Penny Lee is a documentary producer, director, and film editor in television and film. Her passion for storytelling has driven her to create content highlighting the immigrant experience in the US, with a primary focus on Chinese American voices. Penny co-produced and edited the award-winning feature-length documentary “A Tale of Three Chinatowns,” examining Chinatowns in Washington, DC, Boston, and Chicago, which is available on Amazon Prime Video. She produced and directed a short documentary called “Through Chinatown’s Eyes: April 1968,” about the civil disturbance and street violence following the assassination of civil rights leader Dr. Martin Luther King, Jr and its impact, especially on DC’s Chinatown. Penny also produced an oral history series in partnership with the 1882 Foundation called Flashback Chinatown DC that showcase the voices of Chinatown residents to tell stories about family, immigration, and growing up in DC Chinatown. Penny is a local resident in the DMV.


Jen Lin-Liu was born in Chicago and grew up in Southern California. She is the author of the forthcoming FORMIDABLE MRS. CHAO: The Story of China’s Julia Child. She has written two culinary memoirs, SERVE THE PEOPLE: A Stir-Fried Journey through China and ON THE NOODLE ROAD: From Beijing to Rome with Love and Pasta. She is the events director and a culinary consultant for Chang Chang, a restaurant in Washington D.C. by Peter Chang.
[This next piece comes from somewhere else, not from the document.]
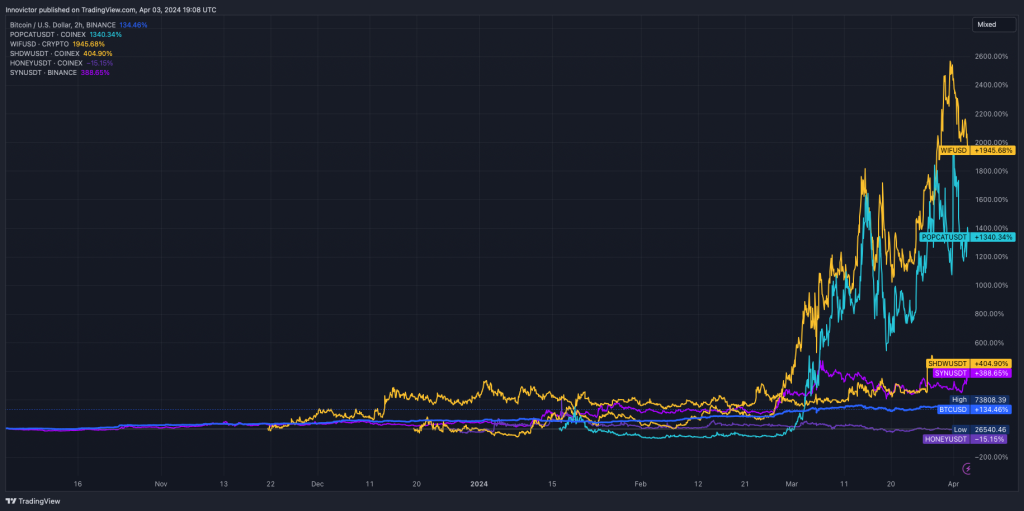1024x511 pixels.
Task: Click the purple circular icon near -200%
Action: (966, 468)
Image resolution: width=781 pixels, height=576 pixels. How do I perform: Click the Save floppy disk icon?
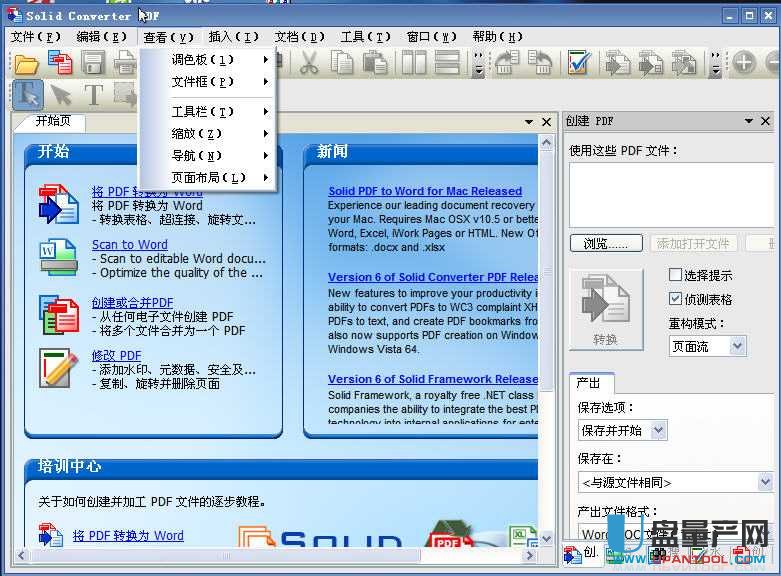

Jen developed a lifelong passion and career in Chinese cuisine after receiving a Fulbright Fellowship to China in 2000. She has written for The New York Times, Newsweek, The Economist, and Saveur. In 2008, she founded a cooking school in Beijing called Black Sesame Kitchen. Jen is married to Craig Simons, an author and diplomat. They have lived with their two children in Chengdu, China and Havana, Cuba, and Beijing, China. They now make their home in Washington D.C

Di Gao serves as the senior director of research and development, leading a team that provides technical and analytical support to strategic initiatives across the National Trust. Di is responsible for developing new preservation initiatives including the America’s Chinatowns program, supporting project execution across various preservation initiatives, conducting feasibility analysis and business planning, helping to grow the organization’s GIS practice, and identifying growth areas for the National Trust. Di’s work is currently focused on the intersection of preservation and equity, inclusion, and social justice, and mobilizing preservation action to better support America’s Chinatowns and other APIA ethnic enclaves.